◆ **The records**:

= = = = =

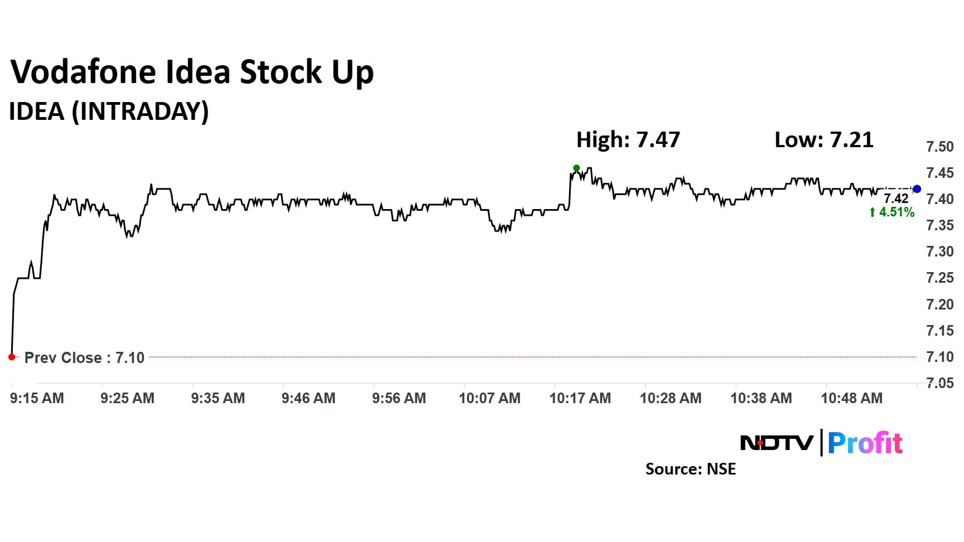Click the 10:48 AM time axis label

click(x=851, y=398)
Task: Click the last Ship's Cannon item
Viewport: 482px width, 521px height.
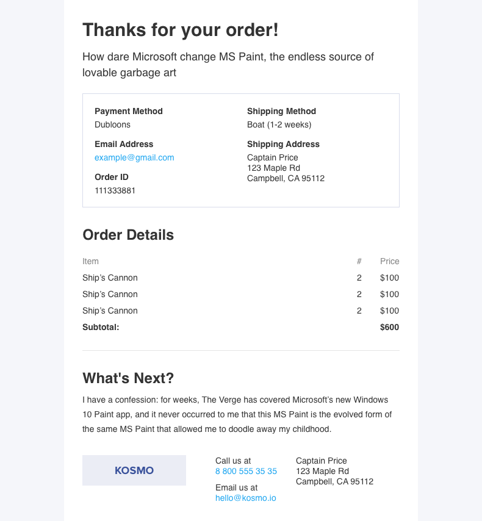Action: pos(110,311)
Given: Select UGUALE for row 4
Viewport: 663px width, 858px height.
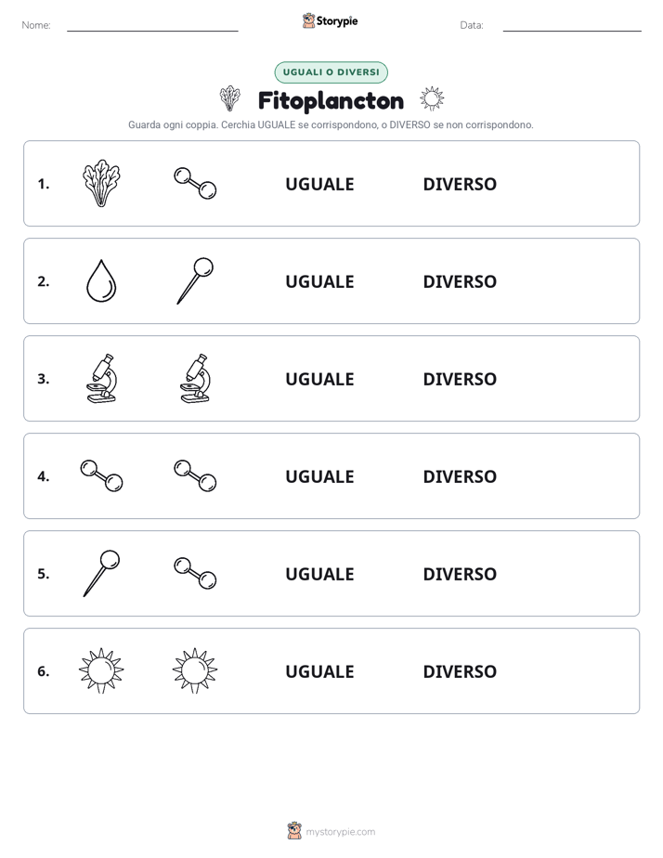Looking at the screenshot, I should pyautogui.click(x=319, y=476).
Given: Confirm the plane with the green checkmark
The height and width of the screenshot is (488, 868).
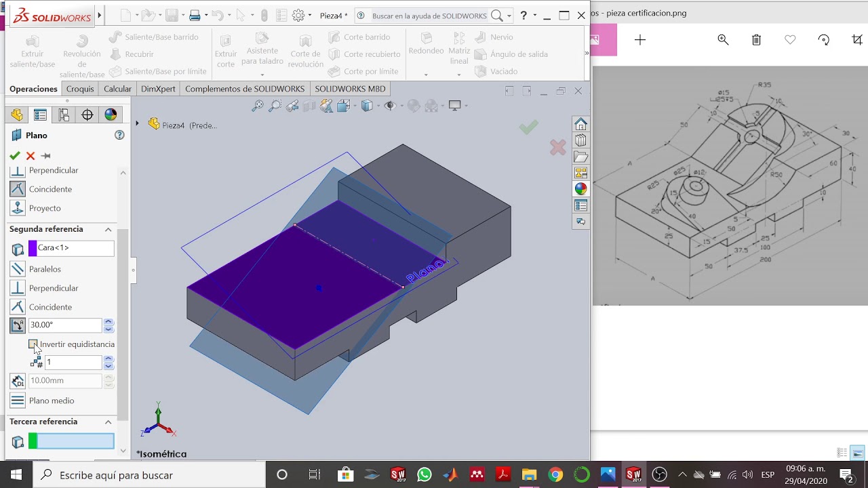Looking at the screenshot, I should [x=15, y=155].
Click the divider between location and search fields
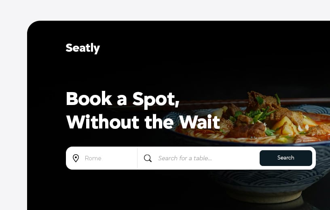 137,158
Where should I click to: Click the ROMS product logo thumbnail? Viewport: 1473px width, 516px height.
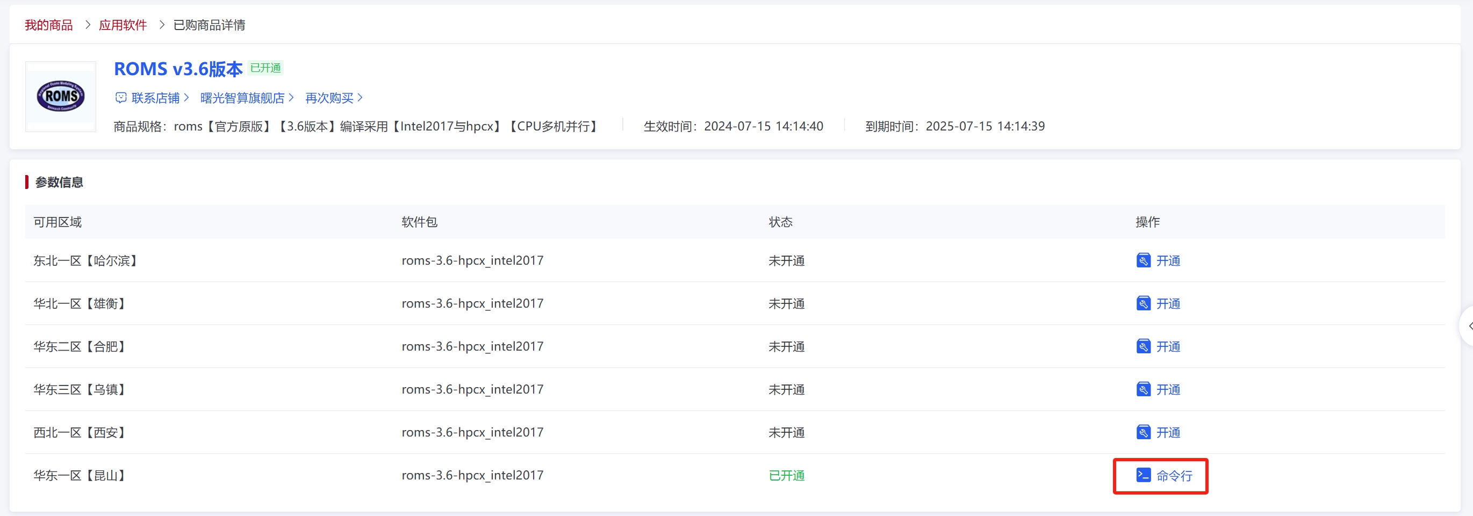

= = = = =

◆ **Aim of the task**:
Search the entries for "Given" and copy each matching line.

◆ **Finished exercise**:
Given: Select UGUALE for row 4
Given: Confirm the plane with the green checkmark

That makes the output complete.